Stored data
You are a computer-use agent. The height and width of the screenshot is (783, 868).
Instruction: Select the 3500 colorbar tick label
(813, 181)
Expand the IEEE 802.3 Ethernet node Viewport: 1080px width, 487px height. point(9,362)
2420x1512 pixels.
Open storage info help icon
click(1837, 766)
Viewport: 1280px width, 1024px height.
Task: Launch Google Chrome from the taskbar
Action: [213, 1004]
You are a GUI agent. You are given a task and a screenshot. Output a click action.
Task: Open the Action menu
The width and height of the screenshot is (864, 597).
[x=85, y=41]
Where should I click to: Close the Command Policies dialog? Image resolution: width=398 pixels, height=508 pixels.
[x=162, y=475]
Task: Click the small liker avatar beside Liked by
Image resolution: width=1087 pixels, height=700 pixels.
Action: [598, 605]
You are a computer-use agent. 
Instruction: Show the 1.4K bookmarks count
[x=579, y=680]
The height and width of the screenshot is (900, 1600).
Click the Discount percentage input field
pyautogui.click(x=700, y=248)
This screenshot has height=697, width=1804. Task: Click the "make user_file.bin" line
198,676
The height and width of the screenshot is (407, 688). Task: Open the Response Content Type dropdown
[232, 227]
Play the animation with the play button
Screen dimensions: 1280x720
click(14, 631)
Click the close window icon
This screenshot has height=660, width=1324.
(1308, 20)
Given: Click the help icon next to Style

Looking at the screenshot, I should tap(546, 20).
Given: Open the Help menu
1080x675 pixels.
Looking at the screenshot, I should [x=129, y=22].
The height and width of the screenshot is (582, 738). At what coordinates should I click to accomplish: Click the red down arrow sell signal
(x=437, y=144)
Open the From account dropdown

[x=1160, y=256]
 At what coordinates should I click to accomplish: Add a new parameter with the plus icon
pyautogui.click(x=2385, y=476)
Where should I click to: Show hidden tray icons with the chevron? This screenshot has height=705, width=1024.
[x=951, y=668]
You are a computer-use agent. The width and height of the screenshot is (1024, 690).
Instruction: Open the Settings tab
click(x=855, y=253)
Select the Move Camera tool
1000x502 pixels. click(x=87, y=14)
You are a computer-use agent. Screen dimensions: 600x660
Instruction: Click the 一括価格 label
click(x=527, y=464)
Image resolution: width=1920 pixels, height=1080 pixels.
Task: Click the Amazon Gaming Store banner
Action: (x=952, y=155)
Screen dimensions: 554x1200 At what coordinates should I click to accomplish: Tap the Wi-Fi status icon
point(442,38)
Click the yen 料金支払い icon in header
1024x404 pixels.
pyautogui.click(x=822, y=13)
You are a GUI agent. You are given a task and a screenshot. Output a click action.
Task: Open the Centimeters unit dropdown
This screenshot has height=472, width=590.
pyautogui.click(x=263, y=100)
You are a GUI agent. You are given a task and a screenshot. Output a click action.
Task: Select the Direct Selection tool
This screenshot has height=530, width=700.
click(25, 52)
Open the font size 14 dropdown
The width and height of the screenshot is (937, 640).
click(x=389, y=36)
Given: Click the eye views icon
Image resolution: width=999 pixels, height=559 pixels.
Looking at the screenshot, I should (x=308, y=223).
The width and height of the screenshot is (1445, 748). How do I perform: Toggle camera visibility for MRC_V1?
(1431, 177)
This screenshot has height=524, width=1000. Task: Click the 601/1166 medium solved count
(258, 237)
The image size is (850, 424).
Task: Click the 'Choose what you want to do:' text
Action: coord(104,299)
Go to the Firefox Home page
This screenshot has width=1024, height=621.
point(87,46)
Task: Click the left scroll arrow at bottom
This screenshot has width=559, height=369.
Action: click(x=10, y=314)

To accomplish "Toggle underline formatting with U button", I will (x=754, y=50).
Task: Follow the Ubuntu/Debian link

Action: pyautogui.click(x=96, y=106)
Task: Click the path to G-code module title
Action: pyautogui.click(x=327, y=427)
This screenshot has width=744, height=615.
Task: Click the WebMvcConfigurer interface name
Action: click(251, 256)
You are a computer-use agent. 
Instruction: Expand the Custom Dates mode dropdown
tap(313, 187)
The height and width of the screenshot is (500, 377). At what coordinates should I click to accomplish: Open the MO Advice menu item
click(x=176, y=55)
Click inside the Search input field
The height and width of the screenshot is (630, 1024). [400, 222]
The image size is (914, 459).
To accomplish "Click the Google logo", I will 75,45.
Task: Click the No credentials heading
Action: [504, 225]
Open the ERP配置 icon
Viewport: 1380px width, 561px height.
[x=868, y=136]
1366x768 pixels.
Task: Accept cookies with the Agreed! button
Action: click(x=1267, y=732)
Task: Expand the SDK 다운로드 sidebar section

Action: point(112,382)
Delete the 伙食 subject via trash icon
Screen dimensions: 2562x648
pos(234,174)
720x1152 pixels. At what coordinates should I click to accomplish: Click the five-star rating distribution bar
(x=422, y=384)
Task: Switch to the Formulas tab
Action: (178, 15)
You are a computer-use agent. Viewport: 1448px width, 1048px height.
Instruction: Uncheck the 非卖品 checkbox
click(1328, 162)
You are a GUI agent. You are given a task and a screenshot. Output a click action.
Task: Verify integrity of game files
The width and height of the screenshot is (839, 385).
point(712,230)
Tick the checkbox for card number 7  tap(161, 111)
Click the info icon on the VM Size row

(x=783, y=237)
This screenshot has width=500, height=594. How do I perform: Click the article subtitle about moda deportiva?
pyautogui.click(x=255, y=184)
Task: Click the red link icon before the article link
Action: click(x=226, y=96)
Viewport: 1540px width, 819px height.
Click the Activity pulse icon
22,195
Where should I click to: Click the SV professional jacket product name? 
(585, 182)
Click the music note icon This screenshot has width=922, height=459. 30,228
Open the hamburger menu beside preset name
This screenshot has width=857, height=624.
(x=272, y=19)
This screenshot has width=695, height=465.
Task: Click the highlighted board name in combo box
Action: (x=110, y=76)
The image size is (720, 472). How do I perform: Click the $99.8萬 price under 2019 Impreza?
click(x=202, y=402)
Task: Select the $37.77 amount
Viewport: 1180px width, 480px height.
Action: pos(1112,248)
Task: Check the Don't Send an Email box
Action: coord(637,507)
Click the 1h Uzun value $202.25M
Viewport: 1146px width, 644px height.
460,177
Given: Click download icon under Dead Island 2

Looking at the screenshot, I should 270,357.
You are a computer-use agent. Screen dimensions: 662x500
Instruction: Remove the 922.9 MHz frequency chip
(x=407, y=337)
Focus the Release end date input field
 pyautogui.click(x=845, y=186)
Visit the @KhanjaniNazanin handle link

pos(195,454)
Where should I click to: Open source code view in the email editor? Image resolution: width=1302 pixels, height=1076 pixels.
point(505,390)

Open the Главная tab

(Work required) Produce an exact repeat of the lines from the one containing "This screenshot has width=857, height=624." through the last line of the data, and nothing more.

(Result for this task)
This screenshot has width=857, height=624.
(x=272, y=19)
This screenshot has width=695, height=465.
Task: Click the highlighted board name in combo box
Action: (x=110, y=76)
The image size is (720, 472). How do I perform: Click the $99.8萬 price under 2019 Impreza?
click(x=202, y=402)
Task: Select the $37.77 amount
Viewport: 1180px width, 480px height.
Action: pos(1112,248)
Task: Check the Don't Send an Email box
Action: coord(637,507)
Click the 1h Uzun value $202.25M
Viewport: 1146px width, 644px height.
460,177
Given: Click download icon under Dead Island 2

Looking at the screenshot, I should 270,357.
You are a computer-use agent. Screen dimensions: 662x500
Instruction: Remove the 922.9 MHz frequency chip
(x=407, y=337)
Focus the Release end date input field
 pyautogui.click(x=845, y=186)
Visit the @KhanjaniNazanin handle link

pos(195,454)
Where should I click to: Open source code view in the email editor? Image resolution: width=1302 pixels, height=1076 pixels.
point(505,390)

Open the Главная tab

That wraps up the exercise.